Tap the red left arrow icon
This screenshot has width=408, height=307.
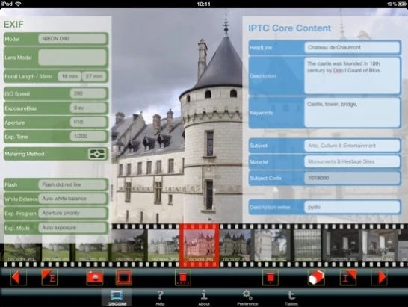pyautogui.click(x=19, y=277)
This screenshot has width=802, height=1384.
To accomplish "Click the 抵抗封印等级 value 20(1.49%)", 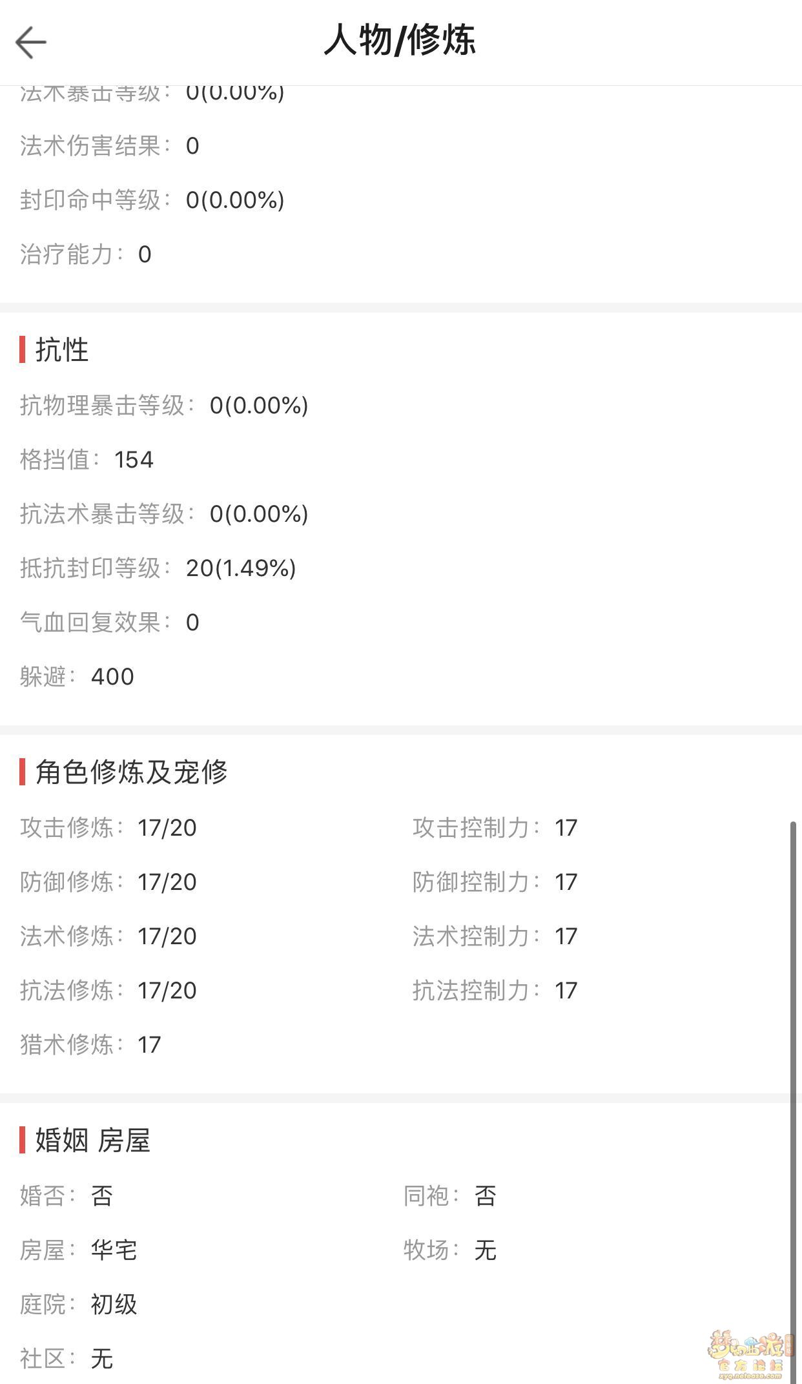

::::

#### [Exercise instructions]
Please copy the data above word for word, but only from the line that contains "This screenshot has width=408, height=307." through the final line, both included, and without the pictures.

#### [Response box]
This screenshot has width=408, height=307.
pyautogui.click(x=19, y=277)
This screenshot has width=802, height=1384.
To accomplish "Click the 抵抗封印等级 value 20(1.49%)", 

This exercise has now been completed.